Hundreds of protesters from the Shi’ite Muslim villages of Nubul and al Zahra – which lie in government-held territory – were meanwhile heading towards the Castello Road with the aim of blocking it and obstructing the passage of aid trucks, an organization that monitors the war said.

The Syrian Observatory for Human Rights said they had come out to prevent aid entering rebel-held eastern Aleppo until there were guarantees that supplies would also be sent to the besieged Shi’ite villages of Kefraya and al-Foua which have been surrounded by insurgents since April 2015.

The United Nations, which says it asked the Syrian government for permission to reach all besieged areas, has voiced increasing frustration in recent days at the failure of the Syrian government to allow access.

“In order to actually initiate the actual movement of these convoys (to besieged areas) we need the facilitation letters. They have not come,” Jens Laerke, spokesman for the U.N. Office of Humanitarian Affairs, told a briefing in Geneva.

“It’s highly frustrating … and of course we urge the authorities and everyone with influence over those authorities to push for these letters to materialize as soon as possible.”

Two convoys of aid have been waiting since early on Tuesday in no-man’s land at the Turkish border for permission to travel into Syria. A U.N. spokesman said the first convoy of trucks was carrying flour for more than 150,000 people, while the second was carrying food rations for 35,000 people for a month.

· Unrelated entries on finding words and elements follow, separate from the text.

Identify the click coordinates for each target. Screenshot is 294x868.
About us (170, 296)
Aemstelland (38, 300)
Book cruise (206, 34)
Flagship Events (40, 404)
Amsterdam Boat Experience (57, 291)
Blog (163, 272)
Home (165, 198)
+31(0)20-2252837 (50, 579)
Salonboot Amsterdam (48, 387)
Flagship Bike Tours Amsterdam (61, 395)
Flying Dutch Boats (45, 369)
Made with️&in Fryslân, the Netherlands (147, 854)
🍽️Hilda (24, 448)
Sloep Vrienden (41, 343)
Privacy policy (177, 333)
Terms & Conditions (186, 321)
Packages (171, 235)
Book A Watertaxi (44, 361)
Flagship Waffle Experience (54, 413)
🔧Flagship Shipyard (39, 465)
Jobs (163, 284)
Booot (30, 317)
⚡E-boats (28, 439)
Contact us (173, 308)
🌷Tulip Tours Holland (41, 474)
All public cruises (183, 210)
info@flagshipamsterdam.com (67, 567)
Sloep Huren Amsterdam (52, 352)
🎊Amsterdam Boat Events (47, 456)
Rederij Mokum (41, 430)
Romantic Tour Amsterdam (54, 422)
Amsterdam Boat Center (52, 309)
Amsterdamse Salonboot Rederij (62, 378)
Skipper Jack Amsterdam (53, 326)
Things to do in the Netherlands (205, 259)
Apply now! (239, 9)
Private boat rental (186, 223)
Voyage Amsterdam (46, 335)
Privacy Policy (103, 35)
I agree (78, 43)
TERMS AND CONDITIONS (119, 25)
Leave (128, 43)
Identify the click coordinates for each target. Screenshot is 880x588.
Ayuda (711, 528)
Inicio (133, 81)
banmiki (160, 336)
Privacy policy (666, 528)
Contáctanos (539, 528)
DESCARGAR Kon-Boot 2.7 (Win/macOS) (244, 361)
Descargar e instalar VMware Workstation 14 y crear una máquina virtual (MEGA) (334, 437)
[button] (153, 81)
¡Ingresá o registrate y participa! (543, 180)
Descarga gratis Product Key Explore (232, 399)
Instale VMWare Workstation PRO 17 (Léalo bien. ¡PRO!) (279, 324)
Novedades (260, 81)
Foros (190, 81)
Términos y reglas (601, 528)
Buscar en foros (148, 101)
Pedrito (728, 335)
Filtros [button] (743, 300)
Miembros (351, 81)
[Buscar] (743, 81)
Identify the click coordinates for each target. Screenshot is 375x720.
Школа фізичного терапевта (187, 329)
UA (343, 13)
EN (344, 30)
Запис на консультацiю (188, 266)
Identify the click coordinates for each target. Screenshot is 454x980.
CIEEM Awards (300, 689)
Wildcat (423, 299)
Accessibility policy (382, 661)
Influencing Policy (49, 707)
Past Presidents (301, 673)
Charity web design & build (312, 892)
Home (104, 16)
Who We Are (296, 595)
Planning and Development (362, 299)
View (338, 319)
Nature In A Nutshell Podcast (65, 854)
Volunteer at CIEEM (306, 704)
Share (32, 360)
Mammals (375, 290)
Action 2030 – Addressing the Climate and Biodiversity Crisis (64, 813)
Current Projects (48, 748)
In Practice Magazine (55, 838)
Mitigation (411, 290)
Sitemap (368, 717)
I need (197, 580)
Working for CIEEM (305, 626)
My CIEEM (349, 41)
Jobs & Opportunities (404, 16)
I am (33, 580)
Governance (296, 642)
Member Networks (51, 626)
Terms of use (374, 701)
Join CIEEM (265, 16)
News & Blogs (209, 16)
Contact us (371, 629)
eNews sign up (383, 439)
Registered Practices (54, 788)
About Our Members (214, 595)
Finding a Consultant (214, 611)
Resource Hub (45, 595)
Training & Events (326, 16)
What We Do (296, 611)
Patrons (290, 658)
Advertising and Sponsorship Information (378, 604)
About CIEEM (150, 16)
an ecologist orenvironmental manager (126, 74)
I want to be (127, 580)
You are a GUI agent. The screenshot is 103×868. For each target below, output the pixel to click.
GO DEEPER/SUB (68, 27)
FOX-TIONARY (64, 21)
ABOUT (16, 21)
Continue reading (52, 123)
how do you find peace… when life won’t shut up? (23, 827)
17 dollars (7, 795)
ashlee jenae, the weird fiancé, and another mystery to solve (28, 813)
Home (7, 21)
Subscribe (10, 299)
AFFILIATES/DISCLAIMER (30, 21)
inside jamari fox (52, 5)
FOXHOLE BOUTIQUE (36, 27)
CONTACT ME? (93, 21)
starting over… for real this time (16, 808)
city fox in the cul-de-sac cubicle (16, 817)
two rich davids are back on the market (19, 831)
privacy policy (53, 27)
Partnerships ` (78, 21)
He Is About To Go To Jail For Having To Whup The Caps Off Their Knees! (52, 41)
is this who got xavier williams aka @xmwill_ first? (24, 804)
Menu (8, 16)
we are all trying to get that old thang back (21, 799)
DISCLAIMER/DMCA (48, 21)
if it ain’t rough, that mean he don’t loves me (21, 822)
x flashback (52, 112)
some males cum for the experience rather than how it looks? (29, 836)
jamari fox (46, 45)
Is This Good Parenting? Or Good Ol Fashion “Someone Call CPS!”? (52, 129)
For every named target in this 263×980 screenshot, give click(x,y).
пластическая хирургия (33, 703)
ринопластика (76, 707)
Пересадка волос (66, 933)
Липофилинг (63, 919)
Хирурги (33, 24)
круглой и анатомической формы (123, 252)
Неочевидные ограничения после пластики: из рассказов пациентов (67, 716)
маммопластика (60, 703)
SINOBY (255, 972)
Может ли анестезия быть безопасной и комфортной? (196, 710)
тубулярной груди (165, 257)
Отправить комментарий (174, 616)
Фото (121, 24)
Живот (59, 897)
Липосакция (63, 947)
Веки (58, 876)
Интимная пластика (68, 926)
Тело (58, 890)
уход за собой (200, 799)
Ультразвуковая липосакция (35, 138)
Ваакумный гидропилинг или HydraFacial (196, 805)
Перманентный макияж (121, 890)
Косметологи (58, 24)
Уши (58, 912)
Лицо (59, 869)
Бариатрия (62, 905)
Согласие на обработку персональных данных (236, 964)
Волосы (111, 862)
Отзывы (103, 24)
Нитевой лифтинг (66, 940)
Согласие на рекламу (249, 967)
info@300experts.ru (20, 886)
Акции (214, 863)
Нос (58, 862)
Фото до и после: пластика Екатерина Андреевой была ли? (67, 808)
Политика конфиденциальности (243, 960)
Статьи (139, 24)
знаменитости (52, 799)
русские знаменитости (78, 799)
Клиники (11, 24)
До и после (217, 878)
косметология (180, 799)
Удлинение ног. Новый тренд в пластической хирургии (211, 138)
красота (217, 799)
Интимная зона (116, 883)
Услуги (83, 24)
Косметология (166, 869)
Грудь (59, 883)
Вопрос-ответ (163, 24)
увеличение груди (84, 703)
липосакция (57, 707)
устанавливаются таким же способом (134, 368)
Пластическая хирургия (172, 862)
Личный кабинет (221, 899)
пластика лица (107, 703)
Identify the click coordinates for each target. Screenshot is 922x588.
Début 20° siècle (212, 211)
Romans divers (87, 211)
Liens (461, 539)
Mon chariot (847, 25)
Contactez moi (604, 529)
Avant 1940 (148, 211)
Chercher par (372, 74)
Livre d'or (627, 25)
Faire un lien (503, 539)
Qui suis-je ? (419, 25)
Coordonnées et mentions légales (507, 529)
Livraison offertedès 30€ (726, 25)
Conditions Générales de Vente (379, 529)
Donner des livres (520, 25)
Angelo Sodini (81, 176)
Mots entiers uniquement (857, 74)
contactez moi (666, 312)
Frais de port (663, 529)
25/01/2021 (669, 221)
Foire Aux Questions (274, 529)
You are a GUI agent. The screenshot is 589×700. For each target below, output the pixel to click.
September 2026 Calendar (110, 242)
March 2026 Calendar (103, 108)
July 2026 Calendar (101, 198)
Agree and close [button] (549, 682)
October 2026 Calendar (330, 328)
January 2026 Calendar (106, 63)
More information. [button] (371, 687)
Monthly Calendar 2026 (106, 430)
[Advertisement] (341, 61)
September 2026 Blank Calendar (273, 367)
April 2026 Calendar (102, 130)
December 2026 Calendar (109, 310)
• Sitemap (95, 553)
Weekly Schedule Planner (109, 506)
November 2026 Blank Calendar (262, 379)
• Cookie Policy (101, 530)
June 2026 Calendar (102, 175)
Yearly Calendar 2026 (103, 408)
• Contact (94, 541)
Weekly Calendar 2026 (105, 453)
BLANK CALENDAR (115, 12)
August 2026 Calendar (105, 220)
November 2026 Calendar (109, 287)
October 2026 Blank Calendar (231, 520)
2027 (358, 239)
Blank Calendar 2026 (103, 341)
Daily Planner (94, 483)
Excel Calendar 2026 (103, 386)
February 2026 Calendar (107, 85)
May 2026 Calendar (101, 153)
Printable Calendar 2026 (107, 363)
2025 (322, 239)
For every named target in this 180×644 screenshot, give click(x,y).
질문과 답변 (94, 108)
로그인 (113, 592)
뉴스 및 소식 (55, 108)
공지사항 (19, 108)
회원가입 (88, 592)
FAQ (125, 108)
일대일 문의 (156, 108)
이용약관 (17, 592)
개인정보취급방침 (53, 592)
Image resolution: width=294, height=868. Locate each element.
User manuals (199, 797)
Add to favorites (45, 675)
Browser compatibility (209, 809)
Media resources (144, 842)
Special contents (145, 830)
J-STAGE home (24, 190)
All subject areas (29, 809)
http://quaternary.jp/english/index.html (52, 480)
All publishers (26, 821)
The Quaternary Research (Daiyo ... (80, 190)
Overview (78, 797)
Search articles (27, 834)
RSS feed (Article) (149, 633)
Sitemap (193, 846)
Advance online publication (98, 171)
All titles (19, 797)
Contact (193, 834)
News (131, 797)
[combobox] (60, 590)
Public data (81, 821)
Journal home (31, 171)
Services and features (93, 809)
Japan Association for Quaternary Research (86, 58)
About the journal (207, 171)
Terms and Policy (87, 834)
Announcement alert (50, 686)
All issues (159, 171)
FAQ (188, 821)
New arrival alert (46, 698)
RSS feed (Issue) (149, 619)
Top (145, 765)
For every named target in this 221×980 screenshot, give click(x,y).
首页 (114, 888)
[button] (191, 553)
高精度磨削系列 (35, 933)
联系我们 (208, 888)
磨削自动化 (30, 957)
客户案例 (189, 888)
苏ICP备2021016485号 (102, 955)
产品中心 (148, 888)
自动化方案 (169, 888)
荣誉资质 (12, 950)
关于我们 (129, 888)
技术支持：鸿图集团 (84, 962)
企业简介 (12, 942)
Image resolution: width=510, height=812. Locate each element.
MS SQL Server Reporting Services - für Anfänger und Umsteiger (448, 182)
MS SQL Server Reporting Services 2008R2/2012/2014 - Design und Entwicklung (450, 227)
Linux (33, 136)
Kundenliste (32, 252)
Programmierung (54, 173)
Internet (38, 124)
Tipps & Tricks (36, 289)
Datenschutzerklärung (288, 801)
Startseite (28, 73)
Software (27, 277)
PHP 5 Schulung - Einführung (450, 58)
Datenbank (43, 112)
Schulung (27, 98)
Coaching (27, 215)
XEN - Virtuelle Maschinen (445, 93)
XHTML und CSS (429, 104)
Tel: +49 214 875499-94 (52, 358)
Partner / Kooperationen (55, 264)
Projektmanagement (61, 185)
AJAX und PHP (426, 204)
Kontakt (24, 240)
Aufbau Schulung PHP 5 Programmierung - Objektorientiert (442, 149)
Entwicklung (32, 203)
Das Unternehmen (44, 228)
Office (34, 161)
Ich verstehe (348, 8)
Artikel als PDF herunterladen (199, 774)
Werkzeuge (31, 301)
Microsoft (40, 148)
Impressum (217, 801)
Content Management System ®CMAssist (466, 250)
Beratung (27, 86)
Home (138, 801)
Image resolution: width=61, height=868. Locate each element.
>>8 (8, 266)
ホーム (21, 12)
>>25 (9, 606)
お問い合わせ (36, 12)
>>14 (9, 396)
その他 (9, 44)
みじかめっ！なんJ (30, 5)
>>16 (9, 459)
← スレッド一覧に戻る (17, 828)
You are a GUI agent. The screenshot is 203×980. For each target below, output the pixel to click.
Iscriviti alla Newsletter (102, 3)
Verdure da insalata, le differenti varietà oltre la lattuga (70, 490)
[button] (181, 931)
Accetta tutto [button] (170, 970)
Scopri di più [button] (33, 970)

About 300,000 people are thought to be living in eastern Aleppo, while more than one million live in the government-controlled western half of the city.

 

Smoke rises over a damaged site as Civil Defence members try to put out a fire after an airstrike on al-Jalaa street in the rebel held city of Idlib, Syria

Smoke rises over a damaged site as Civil Defence members try to put out a fire after an airstrike on al-Jalaa street in the rebel held city of Idlib, Syria. REUTERS/Ammar Abdullah

TRUCE VIOLATIONS

The government and rebels have accused each other of violating the ceasefire, although the U.S. State Department said on Thursday it was largely holding and that both Washington and Moscow believed it was worth continuing.

The United States and Russia have backed opposing sides in the war, which has killed hundreds of thousands of people, forced 11 million from their homes, and created the world’s worst refugee crisis since World War Two.

After three days which saw a significant decrease in violence and no deaths, the first civilians since the start of the truce were killed on Thursday.

Three more died and 13 were injured in air strikes in rebel-held Idlib province on Friday, the Observatory said. A number of shells were also fired by insurgents into besieged al-Foua and Kefraya.

A building belonging to the Syrian Civil Defense, a rescue organization also known as the “White Helmets” was also hit in overnight air strikes, the group and the Observatory said.

Violent clashes and shells hit areas east of the Syrian capital Damascus on Friday. Residents in the city center were woken up by a large explosion, a witness said, and shells fell on the eastern gate of Damascus’s central Old City area.

The Britain-based Observatory said the violence stemmed from clashes between insurgents and Syrian government forces and their allies in the Jobar district on the eastern outskirts of the capital amid a government effort to advance in the area.

The Syrian military said rebels had attacked military positions east of the city.

Washington hopes the ceasefire will pave the way to a resumption of political talks. But a similar agreement unraveled earlier this year, and Russia’s intervention a year ago in support of Assad has given it critical leverage over the diplomatic process.

The United States and Russia will brief United Nations Security Council members behind closed doors on Friday, diplomats said, on the deal the pair agreed to try and put Syria’s peace process back on track.

Russia is pushing for the U.N. Security Council to adopt a draft resolution next week endorsing the deal.

Assad, appears as uncompromising as ever. He vowed again this week to win back the entire country, which has been splintered into areas controlled by the state, a constellation of rebel factions, Islamic State jihadists, and Kurdish militia fighters.